Management of Urticaria on Hands and Legs
Start immediately with a second-generation non-sedating H1 antihistamine (cetirizine 10 mg, fexofenadine 180 mg, loratadine 10 mg, or desloratadine 5 mg daily) and if symptoms persist after 2-4 weeks, increase the dose up to 4 times the standard dose. 1, 2
Initial Clinical Assessment
First, determine the duration and pattern of the urticaria to guide your diagnostic and therapeutic approach:
Ask how long each individual wheal lasts: Typical urticaria wheals last 2-24 hours, while physical urticaria resolves within 1 hour 3, 4. If individual lesions persist beyond 24 hours, suspect urticarial vasculitis and obtain a skin biopsy 3, 4.
Classify as acute versus chronic: Acute urticaria lasts less than 6 weeks, while chronic urticaria persists for 6 weeks or more 3, 5.
Identify potential triggers: Ask specifically about recent medications (especially NSAIDs, aspirin, ACE inhibitors, codeine), foods, infections, physical stimuli (pressure, heat, cold, exercise), and whether the patient can reproducibly trigger the wheals 3.
First-Line Pharmacologic Treatment
Begin with a single second-generation H1 antihistamine at standard dosing for 2-4 weeks 1, 2, 4:
- Cetirizine 10 mg daily
- Fexofenadine 180 mg daily
- Loratadine 10 mg daily
- Desloratadine 5 mg daily
- Levocetirizine 5 mg daily
Critical point: Trial at least two different non-sedating antihistamines if the first is ineffective, as individual responses vary significantly 1, 2, 4.
Dose Escalation for Inadequate Response
If standard dosing provides inadequate control after 2-4 weeks, increase the antihistamine dose up to 4 times the standard dose 1, 2, 4. Over 40% of patients with ordinary urticaria respond to antihistamines alone, but many require higher doses 1.
Adjunctive Therapies for Resistant Cases
When high-dose second-generation antihistamines are insufficient:
Add a first-generation antihistamine at night (chlorphenamine 4-12 mg or hydroxyzine 10-50 mg) to help with sleep and provide additional symptom control 2, 4.
Consider adding an H2-antihistamine (ranitidine or famotidine), which may provide better control than H1 antihistamines alone 1, 2.
Add a leukotriene receptor antagonist (montelukast) for refractory cases, particularly beneficial for aspirin-sensitive urticaria 1, 4.

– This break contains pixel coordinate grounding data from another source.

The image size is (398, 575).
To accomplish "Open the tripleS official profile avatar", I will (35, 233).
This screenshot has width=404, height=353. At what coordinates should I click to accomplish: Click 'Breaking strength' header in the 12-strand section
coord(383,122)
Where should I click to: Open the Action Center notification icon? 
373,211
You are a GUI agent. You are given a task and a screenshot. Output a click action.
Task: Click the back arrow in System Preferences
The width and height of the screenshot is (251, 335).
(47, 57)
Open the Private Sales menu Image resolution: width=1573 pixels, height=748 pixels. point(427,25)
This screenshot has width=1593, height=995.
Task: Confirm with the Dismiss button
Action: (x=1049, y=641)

Critical Medications and Triggers to Avoid
Avoid NSAIDs and aspirin completely, as they inhibit cyclooxygenase and can exacerbate urticaria through leukotriene formation and histamine release 1, 2, 4. Cross-reactions between aspirin and other NSAIDs are common 2.
Discontinue ACE inhibitors immediately if angioedema is present, as they cause angioedema through inhibition of kinin breakdown 2, 4.
Role of Corticosteroids
Restrict oral corticosteroids to short courses only for severe acute episodes, due to cumulative toxicity including hypertension, hyperglycemia, osteoporosis, and gastric complications 1, 2, 4. They should not be used for maintenance treatment 2.

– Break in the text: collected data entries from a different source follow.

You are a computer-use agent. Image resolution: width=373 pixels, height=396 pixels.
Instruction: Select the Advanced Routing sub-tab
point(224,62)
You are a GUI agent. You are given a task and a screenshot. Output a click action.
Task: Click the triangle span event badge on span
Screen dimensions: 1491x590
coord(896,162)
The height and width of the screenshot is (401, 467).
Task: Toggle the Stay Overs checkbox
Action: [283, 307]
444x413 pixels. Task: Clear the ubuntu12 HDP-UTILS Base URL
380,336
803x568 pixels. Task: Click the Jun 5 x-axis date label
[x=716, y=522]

Advanced Therapies for Chronic Refractory Urticaria
If symptoms persist despite high-dose antihistamines and adjunctive therapies:
Omalizumab 300 mg subcutaneously every 4 weeks is recommended for chronic spontaneous urticaria unresponsive to high-dose antihistamines 2, 4.
Cyclosporine 4 mg/kg daily for up to 2 months is effective in approximately 65-70% of patients with severe autoimmune urticaria who fail omalizumab 4, 6.
Emergency Management
Administer intramuscular epinephrine 0.5 mL of 1:1000 immediately if systemic symptoms develop, including wheezing, hypotension, laryngeal edema, oxygen desaturation, or cardiovascular collapse 1, 4.
Common Pitfalls to Avoid
- Inadequate antihistamine dosing: Many patients require higher than standard doses for adequate control 2.
- Continuing NSAIDs in aspirin-sensitive patients: All NSAIDs should be avoided in these patients 2.
- Prolonged corticosteroid use: Should be restricted to short courses to avoid cumulative toxicity 1, 2.
- Extensive laboratory testing: Only perform limited workup unless history or physical examination suggests specific underlying conditions 5, 7.
Prognosis
About 50% of patients with chronic urticaria presenting with wheals alone will be clear by 6 months 1, 2, 4. However, patients with both wheals and angioedema have a poorer outlook, with over 50% still having active disease after 5 years 4.